There’s Nothing New Under the Sun: How to write with unchained authenticity

Write with Authenticity and Reclaim Your Creative Voice

Do you write with authenticity? Are your words truly conveying your feelings? Let’s just be honest with ourselves for a minute, this writing gig is tough and it gets tougher every day. Just finishing a single chapter is grueling for most and that is just the beginning of the journey. Once you finish the story, book, or series you are working on you celebrate, but then you realize that there is a whole new battle ahead. The battle for the soul of your story and for your own integrity as a writer. 

As a writer/author, our goal is to have our voices heard, to touch someone’s heart, mind, and soul with the inner vision that we summon when we put words to paper. It is an incredibly sacred process.

That is only the writing process, soon you realize that for people to read your work you need to make it ready for public consumption. That means alpha-reading, beta-reading, copy-editing, proofing, formatting, cover design, and finally marketing. When you look at this to-do list you feel small, very small. Not only do you have no clear idea how, but you also feel like somewhere in this process you might lose something precious.

Once you begin the post-production process you begin what I call the comparison process… You begin to notice that there are millions if not billions of stories brewing within the heads of people across the globe making it even more difficult to stand out. You notice that these other writers are good, like really good. Then doubt shows up…

  • Is your story is any good?
  • Is it original?
  • Will people/readers like it?
  • What will my fellow wordsmiths think of my work?

Enter the panicked writer….

You cruise over to your favorite writing blog and realize that what you wrote doesn’t adhere to the RULES, it doesn’t fit in the formula, and it isn’t approved by the Writing Police. You share it with some friends who happen to be writers. They send you some feedback. I like it, but…

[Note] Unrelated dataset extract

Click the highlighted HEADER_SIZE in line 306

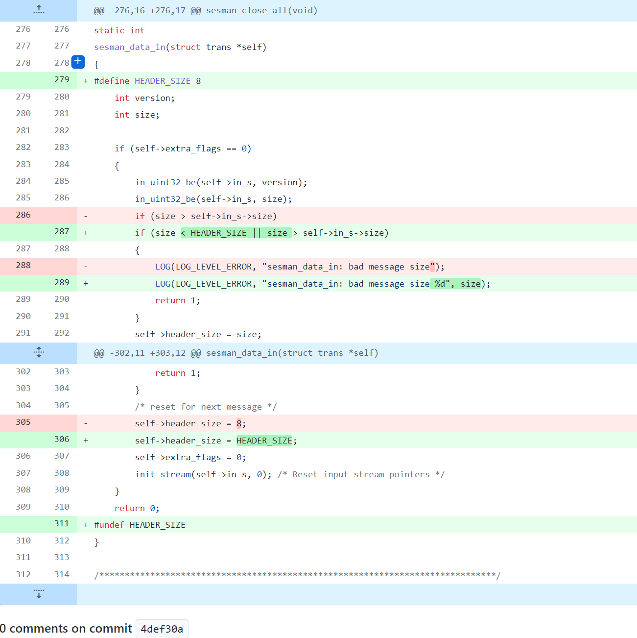[264, 441]
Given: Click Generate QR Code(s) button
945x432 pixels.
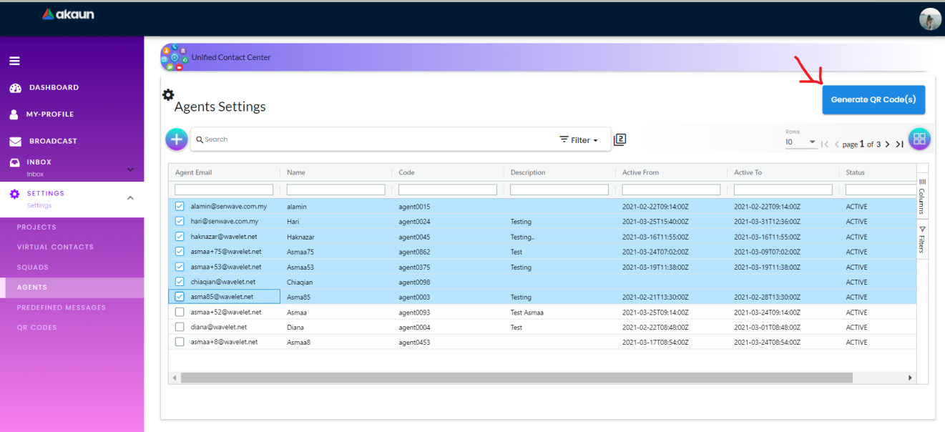Looking at the screenshot, I should [x=873, y=100].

  • It doesn’t have the right POV for the genre,
  • Its structure doesn’t follow the Hero’s Journey,
  • Your style is odd, it needs to be more readable,
  • Your characters need more description, more dialogue, etc
  • You have too many info-dumps
  • Etc, Etc, Etc,

These are just a few of the notes you get back. You think, no biggie this is great feedback. Now I can make my story better.

You hurry back to your manuscript and you shred it, tear to pieces, and reshape it and after weeks of work you finish it. It follows the rules, it fits the popular formula, and your writing peers approve of it. But…

It no longer resembles what you originally envisioned. You like it, it has been deemed good by all of the communal standards, but it is lacking something… It lacks heart… It lacks soul… This is your unique brand…

How did this happen?

It happened because we sacrificed the most sacred aspect of our art to the writing gods, simply so that we could feel validated…

Then we release our work into the wild and we find out that our product is somewhat well-received, but it is also very much like everything else… What went wrong? You followed the RULES! How can that be bad? Man, because art is about breaking the damn rules!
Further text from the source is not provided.